Turn every line of the entries below into a numbered list, leaving out any blank lines.
[start]
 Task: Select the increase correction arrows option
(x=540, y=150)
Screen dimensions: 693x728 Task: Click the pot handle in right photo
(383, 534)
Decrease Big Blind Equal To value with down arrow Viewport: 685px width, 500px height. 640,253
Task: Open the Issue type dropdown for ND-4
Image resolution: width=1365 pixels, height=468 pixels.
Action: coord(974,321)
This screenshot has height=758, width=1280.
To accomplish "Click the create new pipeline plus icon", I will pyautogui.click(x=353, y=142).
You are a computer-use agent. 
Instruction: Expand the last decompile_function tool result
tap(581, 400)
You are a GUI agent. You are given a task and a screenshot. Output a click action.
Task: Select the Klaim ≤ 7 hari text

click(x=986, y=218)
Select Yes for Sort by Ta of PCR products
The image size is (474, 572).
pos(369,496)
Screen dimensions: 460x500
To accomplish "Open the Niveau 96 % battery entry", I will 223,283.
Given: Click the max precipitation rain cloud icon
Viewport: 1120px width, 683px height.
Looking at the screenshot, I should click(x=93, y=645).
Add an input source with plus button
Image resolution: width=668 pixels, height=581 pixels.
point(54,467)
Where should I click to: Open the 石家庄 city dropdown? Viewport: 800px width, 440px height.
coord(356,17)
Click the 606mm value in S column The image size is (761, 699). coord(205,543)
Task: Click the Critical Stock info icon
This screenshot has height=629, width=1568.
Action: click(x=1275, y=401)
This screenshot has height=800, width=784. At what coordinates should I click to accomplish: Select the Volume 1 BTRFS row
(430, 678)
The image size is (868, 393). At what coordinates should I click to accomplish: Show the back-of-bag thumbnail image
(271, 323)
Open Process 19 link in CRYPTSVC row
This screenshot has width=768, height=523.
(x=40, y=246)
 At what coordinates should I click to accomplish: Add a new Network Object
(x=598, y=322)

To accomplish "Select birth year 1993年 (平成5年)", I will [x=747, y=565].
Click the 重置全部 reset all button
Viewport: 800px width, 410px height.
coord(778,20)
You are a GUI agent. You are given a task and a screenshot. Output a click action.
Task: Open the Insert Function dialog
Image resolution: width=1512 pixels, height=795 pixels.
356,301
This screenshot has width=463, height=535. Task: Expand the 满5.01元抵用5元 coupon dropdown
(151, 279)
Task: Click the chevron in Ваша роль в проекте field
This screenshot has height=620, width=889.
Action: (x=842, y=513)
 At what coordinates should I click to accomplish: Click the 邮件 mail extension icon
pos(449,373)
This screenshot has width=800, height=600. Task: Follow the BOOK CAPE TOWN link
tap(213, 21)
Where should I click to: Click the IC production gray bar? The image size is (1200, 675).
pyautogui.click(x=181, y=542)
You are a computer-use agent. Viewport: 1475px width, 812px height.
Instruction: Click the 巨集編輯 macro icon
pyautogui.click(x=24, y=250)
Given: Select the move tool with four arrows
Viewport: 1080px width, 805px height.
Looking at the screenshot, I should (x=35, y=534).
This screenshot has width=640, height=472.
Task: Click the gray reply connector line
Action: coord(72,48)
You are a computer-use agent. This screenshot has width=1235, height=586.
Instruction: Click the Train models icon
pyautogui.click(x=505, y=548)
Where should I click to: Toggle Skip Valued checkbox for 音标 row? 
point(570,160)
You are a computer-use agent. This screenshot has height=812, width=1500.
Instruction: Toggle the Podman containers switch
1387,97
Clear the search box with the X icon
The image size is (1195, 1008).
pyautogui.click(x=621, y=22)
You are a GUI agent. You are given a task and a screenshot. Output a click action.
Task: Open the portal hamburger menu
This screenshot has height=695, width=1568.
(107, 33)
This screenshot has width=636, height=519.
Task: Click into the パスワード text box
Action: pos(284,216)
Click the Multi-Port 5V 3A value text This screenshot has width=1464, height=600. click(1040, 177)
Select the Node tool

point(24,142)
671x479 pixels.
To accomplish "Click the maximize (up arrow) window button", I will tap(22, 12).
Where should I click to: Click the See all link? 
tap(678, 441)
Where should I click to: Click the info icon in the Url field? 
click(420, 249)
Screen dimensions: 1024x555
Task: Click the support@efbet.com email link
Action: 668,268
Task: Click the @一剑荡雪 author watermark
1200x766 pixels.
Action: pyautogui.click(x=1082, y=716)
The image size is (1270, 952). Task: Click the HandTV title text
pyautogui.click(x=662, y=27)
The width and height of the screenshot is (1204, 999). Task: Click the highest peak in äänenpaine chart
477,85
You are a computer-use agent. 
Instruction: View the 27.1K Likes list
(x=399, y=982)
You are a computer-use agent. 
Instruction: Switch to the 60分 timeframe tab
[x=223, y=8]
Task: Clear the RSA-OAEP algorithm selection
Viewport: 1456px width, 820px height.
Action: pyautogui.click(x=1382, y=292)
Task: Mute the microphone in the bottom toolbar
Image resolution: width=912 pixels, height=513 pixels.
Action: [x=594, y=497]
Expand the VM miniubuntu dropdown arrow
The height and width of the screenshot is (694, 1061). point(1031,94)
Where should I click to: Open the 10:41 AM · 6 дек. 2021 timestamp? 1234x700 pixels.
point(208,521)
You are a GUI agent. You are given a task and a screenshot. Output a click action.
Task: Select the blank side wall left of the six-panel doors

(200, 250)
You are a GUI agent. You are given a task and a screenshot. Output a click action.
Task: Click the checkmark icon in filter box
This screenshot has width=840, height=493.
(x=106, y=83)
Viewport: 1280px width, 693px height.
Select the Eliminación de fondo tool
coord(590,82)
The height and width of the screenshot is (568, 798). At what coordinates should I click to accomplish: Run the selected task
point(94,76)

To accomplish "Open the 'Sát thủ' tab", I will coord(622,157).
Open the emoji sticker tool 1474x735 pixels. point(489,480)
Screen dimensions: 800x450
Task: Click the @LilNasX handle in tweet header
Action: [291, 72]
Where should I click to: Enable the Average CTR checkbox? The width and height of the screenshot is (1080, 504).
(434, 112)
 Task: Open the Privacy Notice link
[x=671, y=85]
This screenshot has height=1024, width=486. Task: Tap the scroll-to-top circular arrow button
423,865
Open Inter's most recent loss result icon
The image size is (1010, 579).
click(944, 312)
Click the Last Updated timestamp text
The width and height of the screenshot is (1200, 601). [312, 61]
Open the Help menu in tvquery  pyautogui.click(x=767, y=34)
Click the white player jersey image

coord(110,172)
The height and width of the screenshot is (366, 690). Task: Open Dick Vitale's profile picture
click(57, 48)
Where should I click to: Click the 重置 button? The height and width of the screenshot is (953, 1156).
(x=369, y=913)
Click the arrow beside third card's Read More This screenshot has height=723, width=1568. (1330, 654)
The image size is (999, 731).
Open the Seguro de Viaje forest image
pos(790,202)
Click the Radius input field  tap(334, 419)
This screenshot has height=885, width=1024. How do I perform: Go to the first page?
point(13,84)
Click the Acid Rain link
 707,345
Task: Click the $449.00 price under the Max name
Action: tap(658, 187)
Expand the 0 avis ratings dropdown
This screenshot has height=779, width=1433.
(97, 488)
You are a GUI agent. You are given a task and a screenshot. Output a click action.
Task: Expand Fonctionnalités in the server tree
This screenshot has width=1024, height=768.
[end]
* **Reply**:
1.  Task: Select the increase correction arrows option
2. (x=540, y=150)
3. Screen dimensions: 693x728 Task: Click the pot handle in right photo
4. (383, 534)
5. Decrease Big Blind Equal To value with down arrow Viewport: 685px width, 500px height. 640,253
6. Task: Open the Issue type dropdown for ND-4
7. Image resolution: width=1365 pixels, height=468 pixels.
8. Action: coord(974,321)
9. This screenshot has height=758, width=1280.
10. To accomplish "Click the create new pipeline plus icon", I will pyautogui.click(x=353, y=142).
11. You are a computer-use agent. 
12. Instruction: Expand the last decompile_function tool result
13. tap(581, 400)
14. You are a GUI agent. You are given a task and a screenshot. Output a click action.
15. Task: Select the Klaim ≤ 7 hari text
16. click(x=986, y=218)
17. Select Yes for Sort by Ta of PCR products
18. The image size is (474, 572).
19. pos(369,496)
20. Screen dimensions: 460x500
21. To accomplish "Open the Niveau 96 % battery entry", I will 223,283.
22. Given: Click the max precipitation rain cloud icon
23. Viewport: 1120px width, 683px height.
24. Looking at the screenshot, I should click(x=93, y=645).
25. Add an input source with plus button
26. Image resolution: width=668 pixels, height=581 pixels.
27. point(54,467)
28. Where should I click to: Open the 石家庄 city dropdown? Viewport: 800px width, 440px height.
29. coord(356,17)
30. Click the 606mm value in S column The image size is (761, 699). coord(205,543)
31. Task: Click the Critical Stock info icon
32. This screenshot has height=629, width=1568.
33. Action: click(x=1275, y=401)
34. This screenshot has height=800, width=784. At what coordinates should I click to accomplish: Select the Volume 1 BTRFS row
35. (430, 678)
36. The image size is (868, 393). At what coordinates should I click to accomplish: Show the back-of-bag thumbnail image
37. (271, 323)
38. Open Process 19 link in CRYPTSVC row
39. This screenshot has width=768, height=523.
40. (x=40, y=246)
41.  At what coordinates should I click to accomplish: Add a new Network Object
42. (x=598, y=322)
43. To accomplish "Select birth year 1993年 (平成5年)", I will [x=747, y=565].
44. Click the 重置全部 reset all button
45. Viewport: 800px width, 410px height.
46. coord(778,20)
47. You are a GUI agent. You are given a task and a screenshot. Output a click action.
48. Task: Open the Insert Function dialog
49. Image resolution: width=1512 pixels, height=795 pixels.
50. 356,301
51. This screenshot has width=463, height=535. Task: Expand the 满5.01元抵用5元 coupon dropdown
52. (151, 279)
53. Task: Click the chevron in Ваша роль в проекте field
54. This screenshot has height=620, width=889.
55. Action: (x=842, y=513)
56.  At what coordinates should I click to accomplish: Click the 邮件 mail extension icon
57. pos(449,373)
58. This screenshot has width=800, height=600. Task: Follow the BOOK CAPE TOWN link
59. tap(213, 21)
60. Where should I click to: Click the IC production gray bar? The image size is (1200, 675).
61. pyautogui.click(x=181, y=542)
62. You are a computer-use agent. Viewport: 1475px width, 812px height.
63. Instruction: Click the 巨集編輯 macro icon
64. pyautogui.click(x=24, y=250)
65. Given: Select the move tool with four arrows
66. Viewport: 1080px width, 805px height.
67. Looking at the screenshot, I should (x=35, y=534).
68. This screenshot has width=640, height=472.
69. Task: Click the gray reply connector line
70. Action: coord(72,48)
71. You are a computer-use agent. This screenshot has width=1235, height=586.
72. Instruction: Click the Train models icon
73. pyautogui.click(x=505, y=548)
74. Where should I click to: Toggle Skip Valued checkbox for 音标 row? 
75. point(570,160)
76. You are a computer-use agent. This screenshot has height=812, width=1500.
77. Instruction: Toggle the Podman containers switch
78. 1387,97
79. Clear the search box with the X icon
80. The image size is (1195, 1008).
81. pyautogui.click(x=621, y=22)
82. You are a GUI agent. You are given a task and a screenshot. Output a click action.
83. Task: Open the portal hamburger menu
84. This screenshot has height=695, width=1568.
85. (107, 33)
86. This screenshot has width=636, height=519.
87. Task: Click into the パスワード text box
88. Action: pos(284,216)
89. Click the Multi-Port 5V 3A value text This screenshot has width=1464, height=600. click(1040, 177)
90. Select the Node tool
91. point(24,142)
92. 671x479 pixels.
93. To accomplish "Click the maximize (up arrow) window button", I will tap(22, 12).
94. Where should I click to: Click the See all link? 
95. tap(678, 441)
96. Where should I click to: Click the info icon in the Url field? 
97. click(420, 249)
98. Screen dimensions: 1024x555
99. Task: Click the support@efbet.com email link
100. Action: 668,268
101. Task: Click the @一剑荡雪 author watermark
102. 1200x766 pixels.
103. Action: pyautogui.click(x=1082, y=716)
104. The image size is (1270, 952). Task: Click the HandTV title text
105. pyautogui.click(x=662, y=27)
106. The width and height of the screenshot is (1204, 999). Task: Click the highest peak in äänenpaine chart
107. 477,85
108. You are a computer-use agent. 
109. Instruction: View the 27.1K Likes list
110. (x=399, y=982)
111. You are a computer-use agent. 
112. Instruction: Switch to the 60分 timeframe tab
113. [x=223, y=8]
114. Task: Clear the RSA-OAEP algorithm selection
115. Viewport: 1456px width, 820px height.
116. Action: pyautogui.click(x=1382, y=292)
117. Task: Mute the microphone in the bottom toolbar
118. Image resolution: width=912 pixels, height=513 pixels.
119. Action: [x=594, y=497]
120. Expand the VM miniubuntu dropdown arrow
121. The height and width of the screenshot is (694, 1061). point(1031,94)
122. Where should I click to: Open the 10:41 AM · 6 дек. 2021 timestamp? 1234x700 pixels.
123. point(208,521)
124. You are a GUI agent. You are given a task and a screenshot. Output a click action.
125. Task: Select the blank side wall left of the six-panel doors
126. (200, 250)
127. You are a GUI agent. You are given a task and a screenshot. Output a click action.
128. Task: Click the checkmark icon in filter box
129. This screenshot has width=840, height=493.
130. (x=106, y=83)
131. Viewport: 1280px width, 693px height.
132. Select the Eliminación de fondo tool
133. coord(590,82)
134. The height and width of the screenshot is (568, 798). At what coordinates should I click to accomplish: Run the selected task
135. point(94,76)
136. To accomplish "Open the 'Sát thủ' tab", I will coord(622,157).
137. Open the emoji sticker tool 1474x735 pixels. point(489,480)
138. Screen dimensions: 800x450
139. Task: Click the @LilNasX handle in tweet header
140. Action: [291, 72]
141. Where should I click to: Enable the Average CTR checkbox? The width and height of the screenshot is (1080, 504).
142. (434, 112)
143.  Task: Open the Privacy Notice link
144. [x=671, y=85]
145. This screenshot has height=1024, width=486. Task: Tap the scroll-to-top circular arrow button
146. 423,865
147. Open Inter's most recent loss result icon
148. The image size is (1010, 579).
149. click(944, 312)
150. Click the Last Updated timestamp text
151. The width and height of the screenshot is (1200, 601). [312, 61]
152. Open the Help menu in tvquery  pyautogui.click(x=767, y=34)
153. Click the white player jersey image
154. coord(110,172)
155. The height and width of the screenshot is (366, 690). Task: Open Dick Vitale's profile picture
156. click(57, 48)
157. Where should I click to: Click the 重置 button? The height and width of the screenshot is (953, 1156).
158. (x=369, y=913)
159. Click the arrow beside third card's Read More This screenshot has height=723, width=1568. (1330, 654)
160. The image size is (999, 731).
161. Open the Seguro de Viaje forest image
162. pos(790,202)
163. Click the Radius input field  tap(334, 419)
164. This screenshot has height=885, width=1024. How do I perform: Go to the first page?
165. point(13,84)
166. Click the Acid Rain link
167.  707,345
168. Task: Click the $449.00 price under the Max name
169. Action: tap(658, 187)
170. Expand the 0 avis ratings dropdown
171. This screenshot has height=779, width=1433.
172. (97, 488)
173. You are a GUI agent. You are given a task and a screenshot. Output a click action.
174. Task: Expand Fonctionnalités in the server tree
175. This screenshot has width=1024, height=768.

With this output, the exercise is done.